- BRIEF 1: Output the passage on remote kernel debugging word for word, starting with "The serial cable" and going on through "the source code.".
::: PASSAGE
> The value of network debugging to me is not that I can
> avoid buying a serial cable (big deal), it's that I can
> do the debugging remotely.

Agreed.

> If I'm going to ssh into a local machine and debug from
> there, then I can use a serial cable.

The serial cable solution does not scale too well when you
have many people simulteneously debugging multiple kernels.
If you use 8-port serial cards on a machine and connect every
other machine's serial console to it, that machine can become
the bottleneck + even in a lab keeping track of all the
serial cables etc.  can be a pain.  For us the ability to log
in any test machine and debug any other test machine was very
valuable.

> The other issue is that, doing remote debugging from a
> local machine, means I have to expose my source code on
> that machine.  If I tunnel in, insteaD, well, then I'm
> not exposing the source code.

There are other alternatives if this is an issue.  For
instance on a local machine you can put a little proxy  or a
tunnel endpoint.  But see below.

> > > For me the biggest reason for not using any IP was to
> > > minimize any perturbation due to the debugger.  The fact that
> > > we have to steal mbufs is bad enough.
::::::
::: DATA FOR PROCESSING
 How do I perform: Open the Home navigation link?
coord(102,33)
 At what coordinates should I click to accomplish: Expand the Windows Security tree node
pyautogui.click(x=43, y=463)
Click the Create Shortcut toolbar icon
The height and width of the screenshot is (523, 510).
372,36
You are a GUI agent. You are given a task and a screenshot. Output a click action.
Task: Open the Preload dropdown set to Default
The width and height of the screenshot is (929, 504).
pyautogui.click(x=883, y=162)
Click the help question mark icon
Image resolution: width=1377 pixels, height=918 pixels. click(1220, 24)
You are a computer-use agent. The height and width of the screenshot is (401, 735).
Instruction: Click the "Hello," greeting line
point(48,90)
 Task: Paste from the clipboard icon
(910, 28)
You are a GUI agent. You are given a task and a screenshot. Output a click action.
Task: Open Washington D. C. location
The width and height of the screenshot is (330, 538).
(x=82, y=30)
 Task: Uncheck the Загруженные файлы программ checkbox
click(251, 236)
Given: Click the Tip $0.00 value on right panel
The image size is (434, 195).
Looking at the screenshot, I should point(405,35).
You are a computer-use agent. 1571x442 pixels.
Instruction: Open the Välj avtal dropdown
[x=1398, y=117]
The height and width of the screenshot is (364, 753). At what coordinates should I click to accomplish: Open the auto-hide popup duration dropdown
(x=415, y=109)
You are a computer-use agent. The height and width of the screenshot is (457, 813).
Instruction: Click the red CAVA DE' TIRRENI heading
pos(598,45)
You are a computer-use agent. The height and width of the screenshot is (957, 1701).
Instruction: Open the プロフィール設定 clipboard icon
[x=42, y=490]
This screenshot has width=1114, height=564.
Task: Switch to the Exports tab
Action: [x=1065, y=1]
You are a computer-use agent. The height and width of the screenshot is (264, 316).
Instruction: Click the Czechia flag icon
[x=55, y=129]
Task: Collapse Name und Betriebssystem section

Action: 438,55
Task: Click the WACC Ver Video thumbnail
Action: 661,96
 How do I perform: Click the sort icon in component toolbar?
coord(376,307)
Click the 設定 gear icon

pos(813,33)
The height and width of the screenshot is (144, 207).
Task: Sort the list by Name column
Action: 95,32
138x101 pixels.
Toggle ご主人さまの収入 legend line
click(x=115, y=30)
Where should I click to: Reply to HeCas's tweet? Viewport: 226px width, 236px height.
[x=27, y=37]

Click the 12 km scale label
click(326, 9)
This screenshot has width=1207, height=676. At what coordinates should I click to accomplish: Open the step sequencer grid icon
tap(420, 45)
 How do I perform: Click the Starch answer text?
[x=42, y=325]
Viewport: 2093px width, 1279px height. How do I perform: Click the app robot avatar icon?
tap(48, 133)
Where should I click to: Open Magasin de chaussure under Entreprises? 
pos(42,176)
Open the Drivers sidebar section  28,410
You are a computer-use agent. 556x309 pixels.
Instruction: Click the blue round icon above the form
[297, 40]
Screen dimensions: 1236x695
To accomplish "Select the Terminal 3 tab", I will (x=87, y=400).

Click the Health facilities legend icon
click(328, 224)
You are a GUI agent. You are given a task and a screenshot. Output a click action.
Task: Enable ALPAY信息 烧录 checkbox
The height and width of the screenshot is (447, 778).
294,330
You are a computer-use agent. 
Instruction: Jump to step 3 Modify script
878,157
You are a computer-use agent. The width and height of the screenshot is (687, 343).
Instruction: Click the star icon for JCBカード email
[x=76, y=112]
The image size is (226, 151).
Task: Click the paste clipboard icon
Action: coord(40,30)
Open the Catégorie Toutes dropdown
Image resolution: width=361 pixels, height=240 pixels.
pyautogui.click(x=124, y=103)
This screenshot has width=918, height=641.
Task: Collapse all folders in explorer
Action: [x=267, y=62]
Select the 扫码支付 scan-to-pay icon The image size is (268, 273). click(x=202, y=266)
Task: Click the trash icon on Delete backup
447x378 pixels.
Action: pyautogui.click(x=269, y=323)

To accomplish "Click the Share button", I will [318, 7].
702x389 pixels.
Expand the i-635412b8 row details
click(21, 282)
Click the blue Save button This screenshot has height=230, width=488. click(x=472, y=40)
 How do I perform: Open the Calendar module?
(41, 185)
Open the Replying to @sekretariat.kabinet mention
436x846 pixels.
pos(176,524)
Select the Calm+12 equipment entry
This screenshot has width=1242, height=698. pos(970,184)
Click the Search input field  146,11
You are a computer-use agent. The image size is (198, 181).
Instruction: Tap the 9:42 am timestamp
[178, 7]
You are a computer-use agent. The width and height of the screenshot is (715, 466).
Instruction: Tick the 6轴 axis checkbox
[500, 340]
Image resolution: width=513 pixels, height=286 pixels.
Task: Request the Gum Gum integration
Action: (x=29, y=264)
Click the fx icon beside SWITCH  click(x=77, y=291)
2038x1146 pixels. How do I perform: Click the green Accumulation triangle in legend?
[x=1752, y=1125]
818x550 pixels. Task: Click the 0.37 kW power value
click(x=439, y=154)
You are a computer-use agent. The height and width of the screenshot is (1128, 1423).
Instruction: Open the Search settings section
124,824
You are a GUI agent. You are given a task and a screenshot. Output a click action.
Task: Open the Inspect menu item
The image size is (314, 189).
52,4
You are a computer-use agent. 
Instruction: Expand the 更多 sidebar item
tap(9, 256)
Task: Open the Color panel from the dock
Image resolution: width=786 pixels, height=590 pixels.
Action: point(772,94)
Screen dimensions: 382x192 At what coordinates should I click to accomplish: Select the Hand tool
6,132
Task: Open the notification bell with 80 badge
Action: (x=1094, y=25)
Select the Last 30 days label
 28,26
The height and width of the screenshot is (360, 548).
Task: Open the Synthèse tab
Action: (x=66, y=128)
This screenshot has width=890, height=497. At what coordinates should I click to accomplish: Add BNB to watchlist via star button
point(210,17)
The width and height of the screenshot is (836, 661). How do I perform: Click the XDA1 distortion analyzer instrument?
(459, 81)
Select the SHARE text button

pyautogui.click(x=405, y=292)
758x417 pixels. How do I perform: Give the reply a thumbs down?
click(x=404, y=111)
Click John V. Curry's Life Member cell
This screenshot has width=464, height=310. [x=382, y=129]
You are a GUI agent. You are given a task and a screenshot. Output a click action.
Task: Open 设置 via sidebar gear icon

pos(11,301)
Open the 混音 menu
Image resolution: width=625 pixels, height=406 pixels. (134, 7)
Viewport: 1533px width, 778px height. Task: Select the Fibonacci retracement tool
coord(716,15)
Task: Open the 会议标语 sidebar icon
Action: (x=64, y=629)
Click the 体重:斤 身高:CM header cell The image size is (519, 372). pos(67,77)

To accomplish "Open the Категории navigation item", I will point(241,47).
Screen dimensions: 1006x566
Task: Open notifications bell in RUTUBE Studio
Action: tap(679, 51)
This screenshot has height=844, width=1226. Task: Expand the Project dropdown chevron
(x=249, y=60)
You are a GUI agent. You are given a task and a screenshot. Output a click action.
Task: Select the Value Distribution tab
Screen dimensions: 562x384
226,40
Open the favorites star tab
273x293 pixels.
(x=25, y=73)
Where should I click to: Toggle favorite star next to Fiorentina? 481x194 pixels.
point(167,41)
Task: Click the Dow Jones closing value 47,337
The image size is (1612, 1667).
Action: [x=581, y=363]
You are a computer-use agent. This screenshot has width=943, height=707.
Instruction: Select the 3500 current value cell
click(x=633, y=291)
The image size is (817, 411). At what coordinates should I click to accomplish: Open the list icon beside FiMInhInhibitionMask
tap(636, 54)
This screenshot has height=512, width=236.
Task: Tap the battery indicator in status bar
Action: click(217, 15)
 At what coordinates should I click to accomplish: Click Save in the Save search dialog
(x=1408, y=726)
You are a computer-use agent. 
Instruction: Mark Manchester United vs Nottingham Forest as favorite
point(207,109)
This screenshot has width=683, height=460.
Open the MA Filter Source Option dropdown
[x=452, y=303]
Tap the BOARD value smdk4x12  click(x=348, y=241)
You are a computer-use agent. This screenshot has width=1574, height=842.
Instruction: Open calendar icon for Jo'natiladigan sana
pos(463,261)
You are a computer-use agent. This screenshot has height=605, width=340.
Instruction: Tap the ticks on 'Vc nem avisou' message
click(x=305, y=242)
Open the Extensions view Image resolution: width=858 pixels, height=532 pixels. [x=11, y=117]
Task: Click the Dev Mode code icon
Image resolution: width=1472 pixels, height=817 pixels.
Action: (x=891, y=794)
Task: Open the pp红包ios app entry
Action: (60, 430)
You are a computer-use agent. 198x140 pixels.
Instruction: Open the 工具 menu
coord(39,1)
::::::
- BRIEF 2: Return verbatim the lines of the location entries starting with the line with "This screenshot has width=1207, height=676." and going on through the line with "[x=42, y=325]", and nothing else.

- CORRECT RESPONSE 1:
The serial cable solution does not scale too well when you
have many people simulteneously debugging multiple kernels.
If you use 8-port serial cards on a machine and connect every
other machine's serial console to it, that machine can become
the bottleneck + even in a lab keeping track of all the
serial cables etc.  can be a pain.  For us the ability to log
in any test machine and debug any other test machine was very
valuable.

> The other issue is that, doing remote debugging from a
> local machine, means I have to expose my source code on
> that machine.  If I tunnel in, insteaD, well, then I'm
> not exposing the source code.

- CORRECT RESPONSE 2:
This screenshot has width=1207, height=676. At what coordinates should I click to accomplish: Open the step sequencer grid icon
tap(420, 45)
 How do I perform: Click the Starch answer text?
[x=42, y=325]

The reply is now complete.